Tsimafeyeu IV, Demidov LV, Madzhuga AV, Somonova OV, Yelizarova AL - J. Exp. Clin. Cancer Res. (2009)

Bottom Line: Serious disorders were found in 68% of patients.Abnormal coagulation was strongly associated with a number of metastatic sites (2 and more metastatic sites vs. 0-1 (P = .001).Median survival was 8.2 months and 14.6 months, respectively (P = .0011).

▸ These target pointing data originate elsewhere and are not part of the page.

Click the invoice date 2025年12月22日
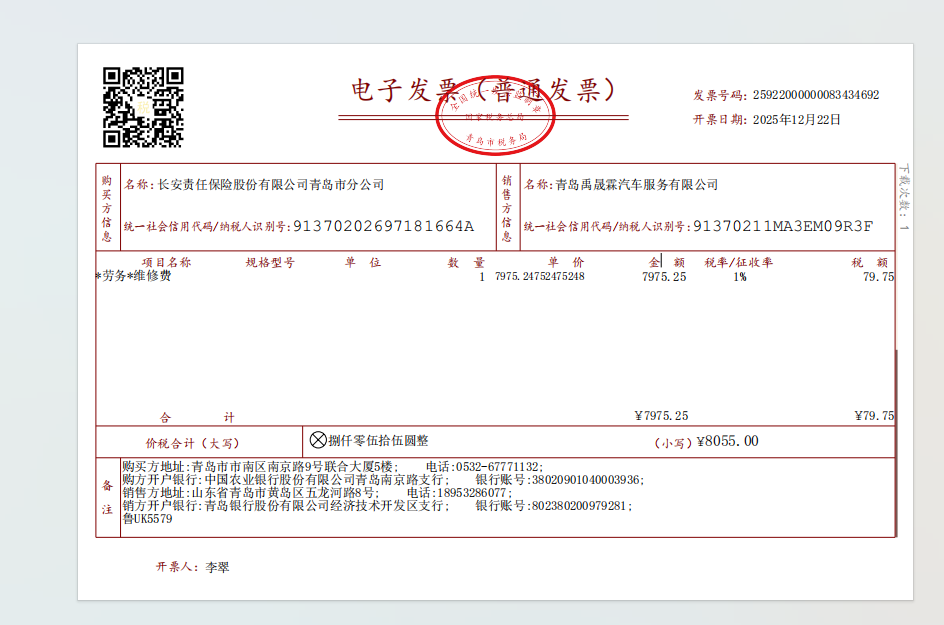The height and width of the screenshot is (625, 944). coord(796,120)
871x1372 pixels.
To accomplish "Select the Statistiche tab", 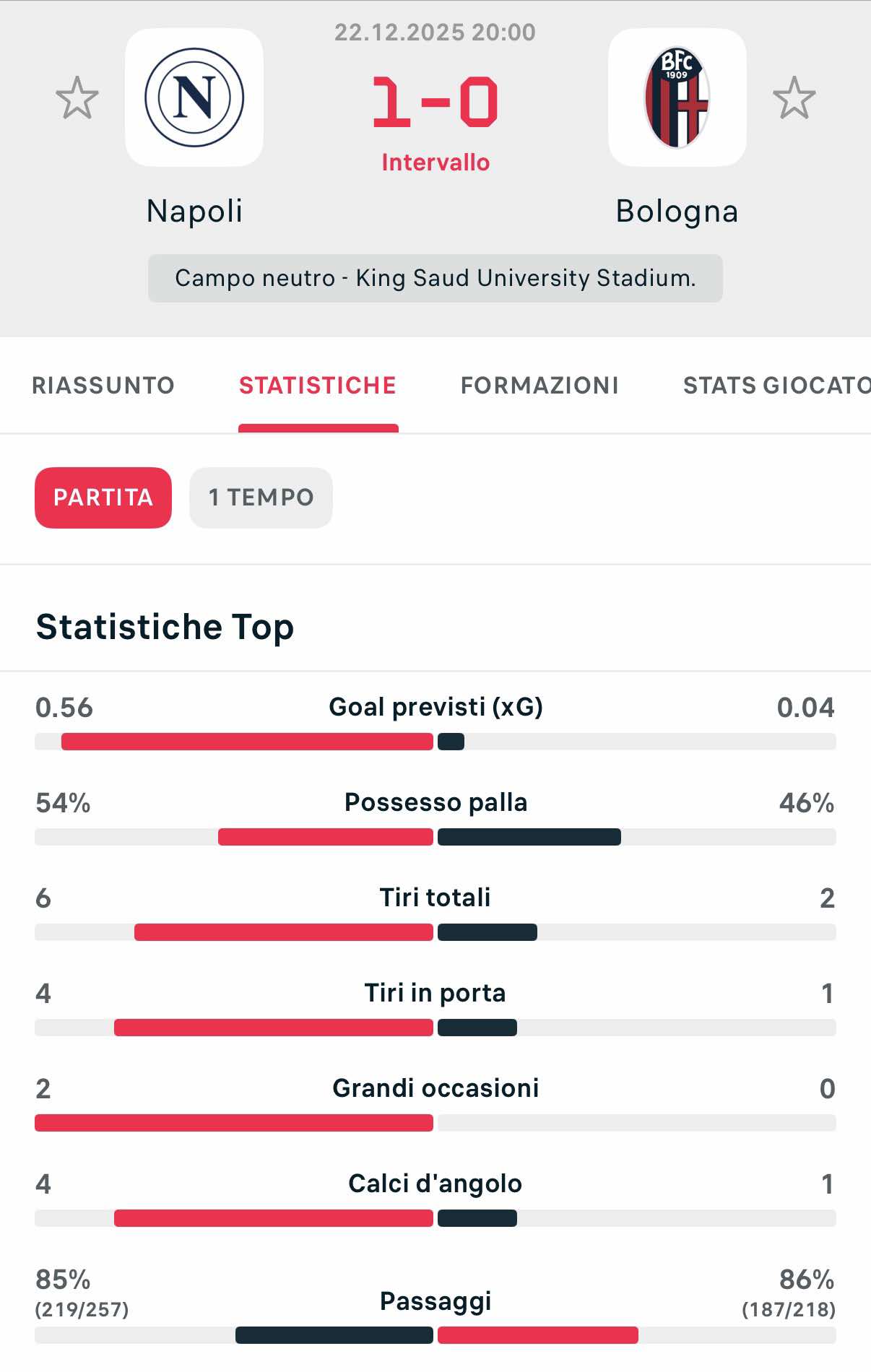I will pos(318,386).
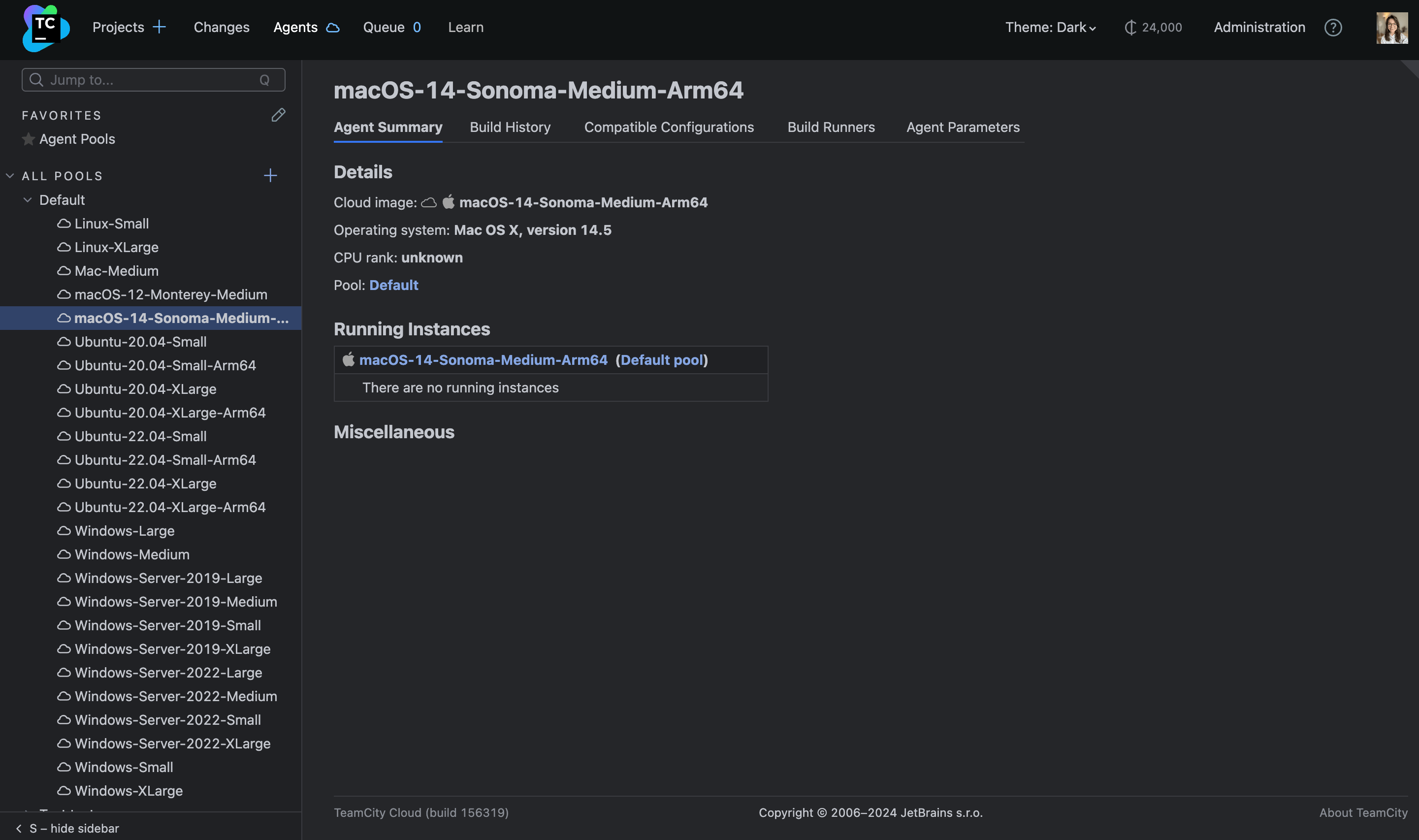Image resolution: width=1419 pixels, height=840 pixels.
Task: Click the build credits icon showing 24,000
Action: (1130, 28)
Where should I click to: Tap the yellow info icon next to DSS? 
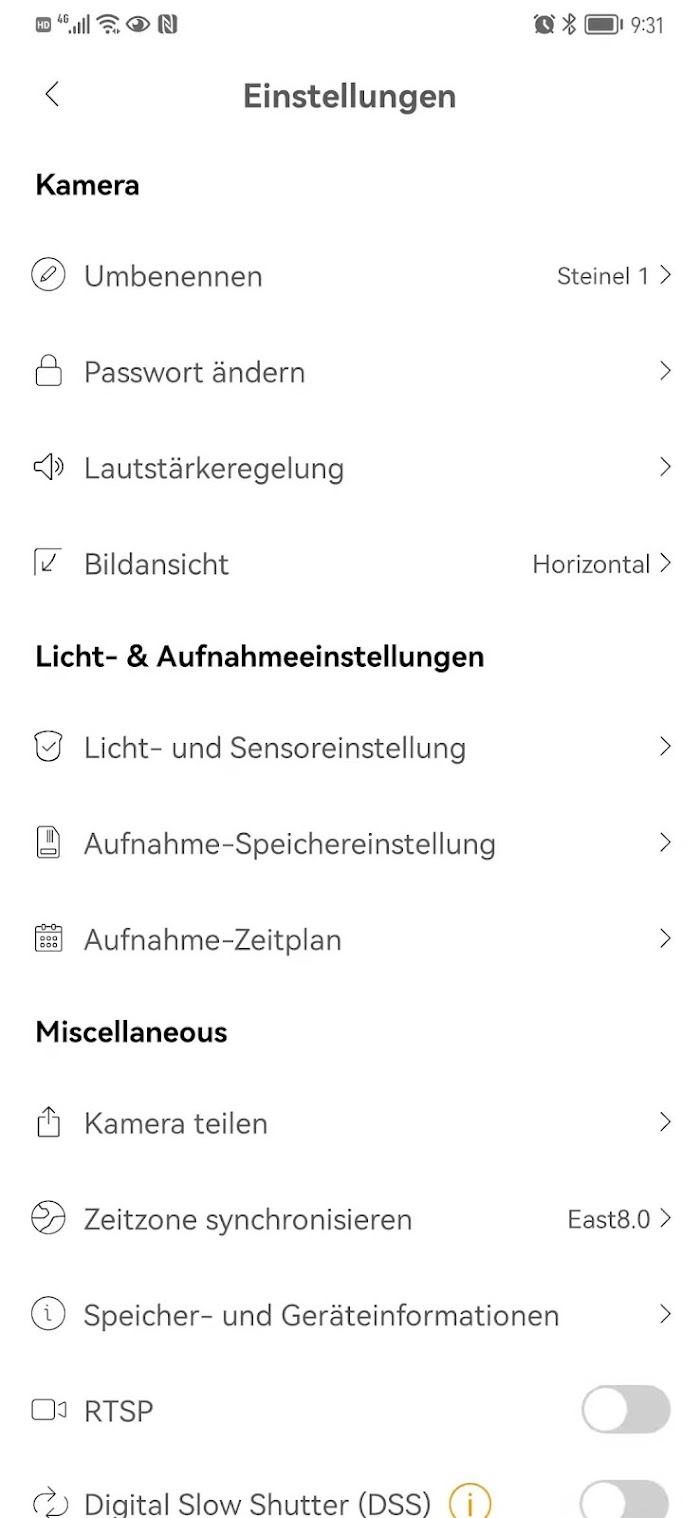coord(470,1502)
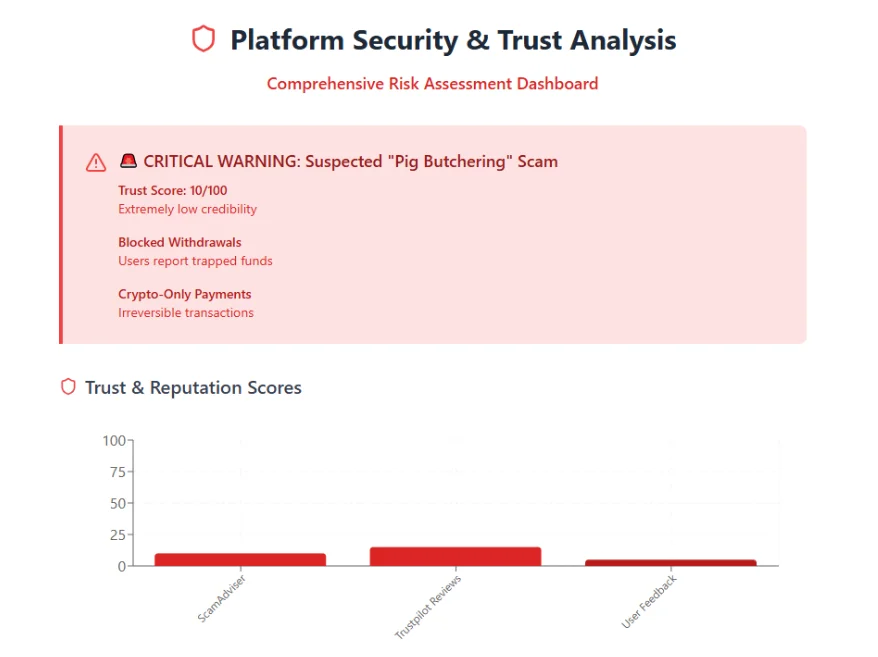Click the Extremely low credibility description

point(187,209)
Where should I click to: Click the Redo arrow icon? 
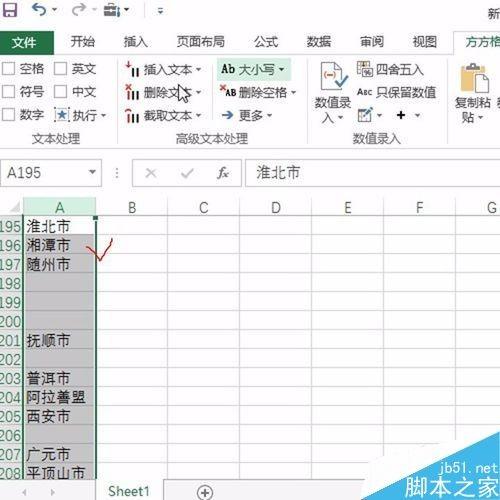click(x=79, y=10)
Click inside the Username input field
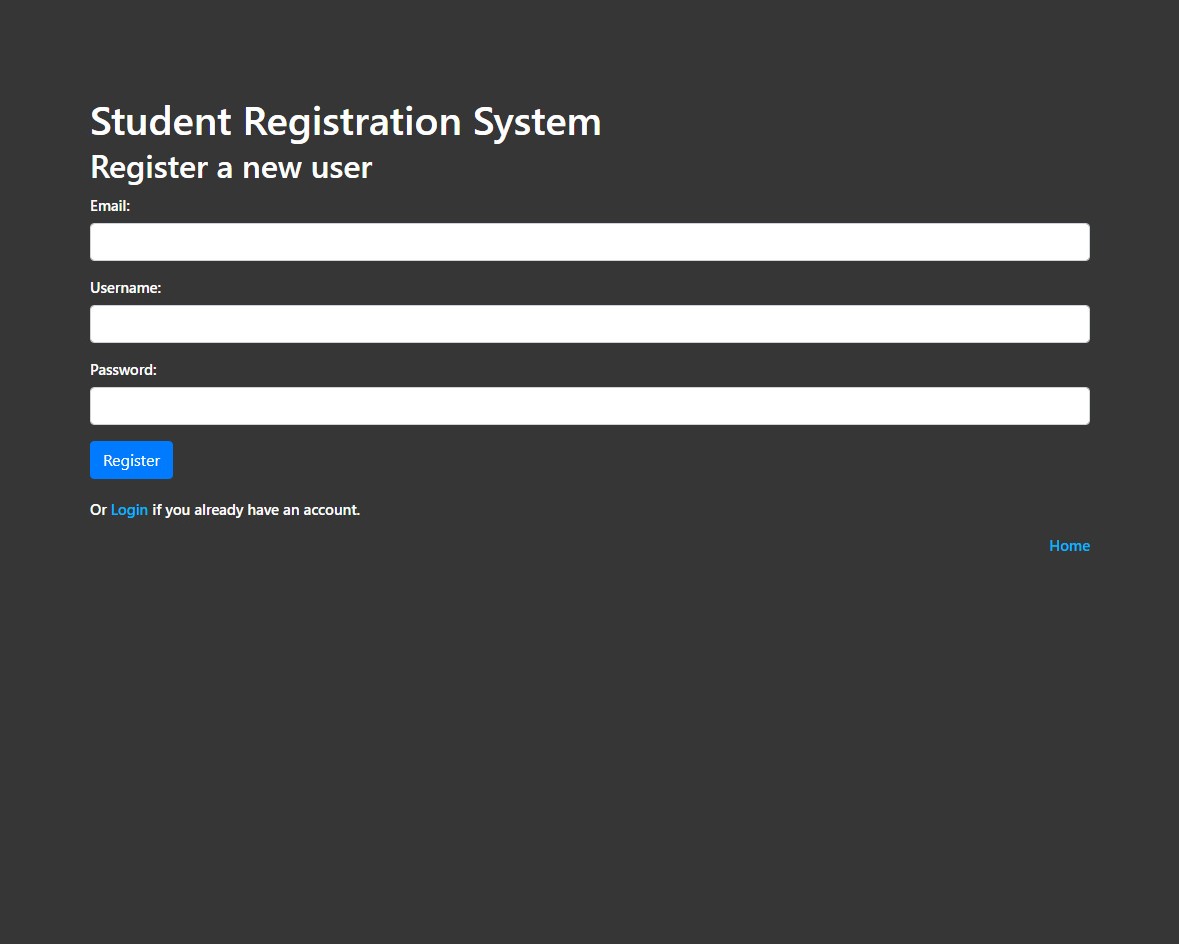 (589, 324)
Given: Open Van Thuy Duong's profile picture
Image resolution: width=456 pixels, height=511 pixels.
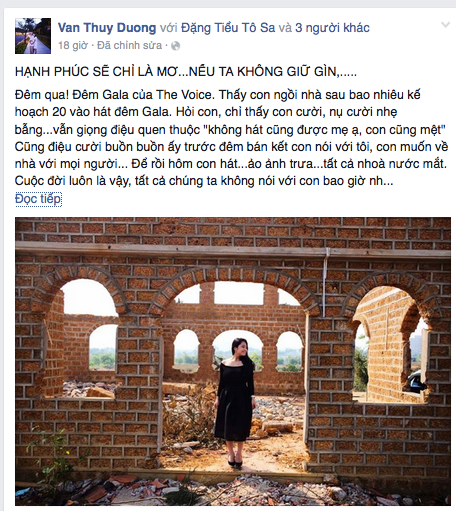Looking at the screenshot, I should pyautogui.click(x=33, y=36).
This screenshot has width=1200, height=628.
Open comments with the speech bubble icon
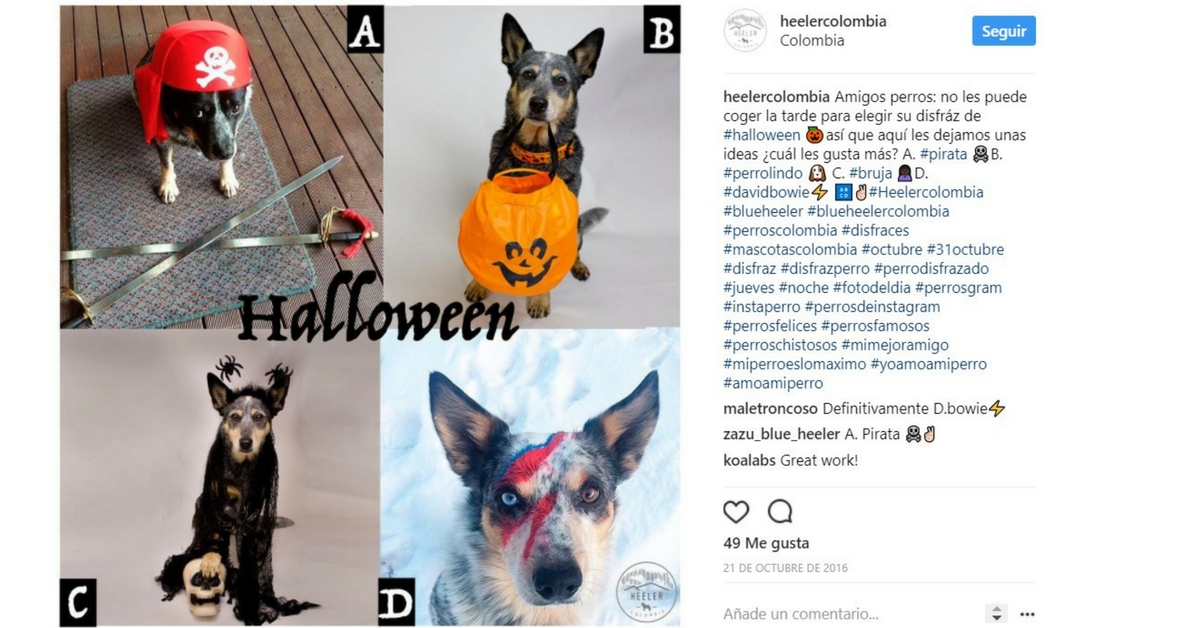[780, 512]
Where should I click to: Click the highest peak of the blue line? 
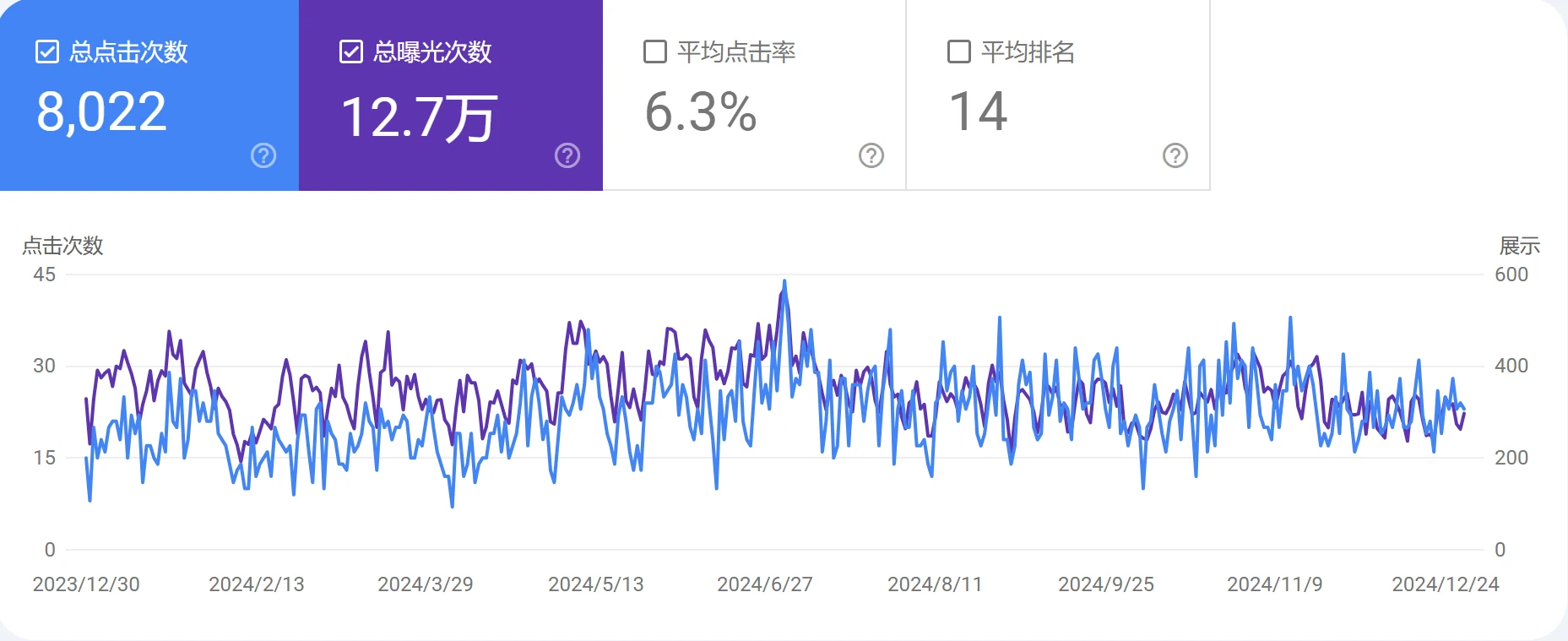point(784,282)
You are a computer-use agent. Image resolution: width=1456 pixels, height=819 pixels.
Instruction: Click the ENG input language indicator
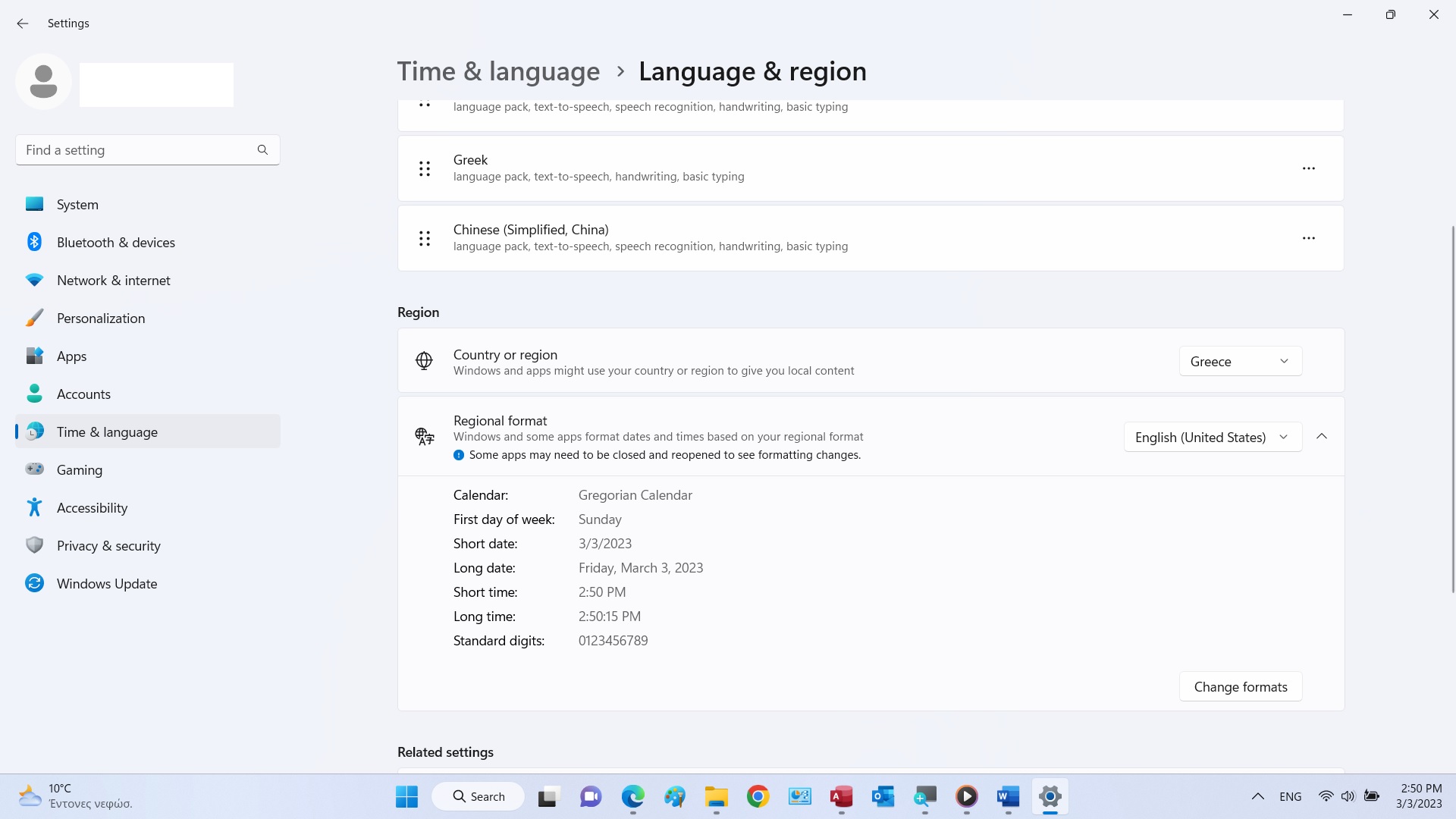click(1290, 796)
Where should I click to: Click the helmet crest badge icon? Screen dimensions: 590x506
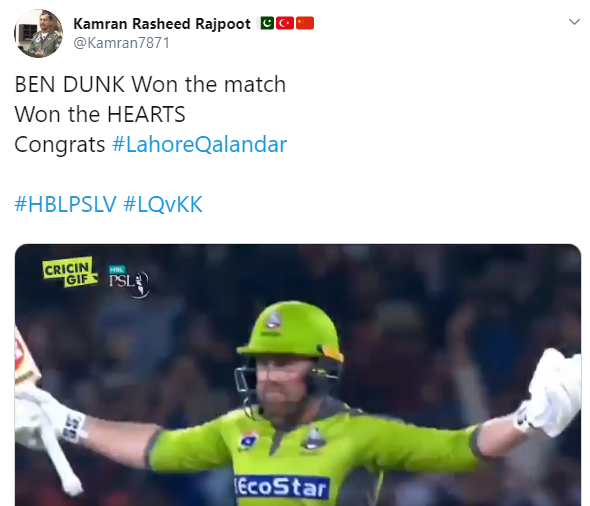click(x=274, y=320)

View Article: PubMed Central - HTML - PubMed

Affiliation: Department of Biotherapy, Clinical Research Laboratory, N.N. Blokhin Russian Cancer Research Center, Kidney Cancer Research Bureau, Moscow, Russia. office@kidneytumor.org

ABSTRACT

Background: In experimental systems, interference with coagulation can affect tumor biology. We suggested that abnormal coagulation could be a negative predictor for response to immunotherapy and survival among patients with metastatic renal cell carcinoma (MRCC).

Methods: To address this issue, retrospective analysis of 289 previously untreated MRCC patients entering on institutional review board-approved clinical trials was conducted between 2003 and 2006. In addition, two groups of MRCC patients with (n = 28) or without (n = 28) hypercoagulability were compared in a case-control study. Baseline and treatment characteristics were well balanced.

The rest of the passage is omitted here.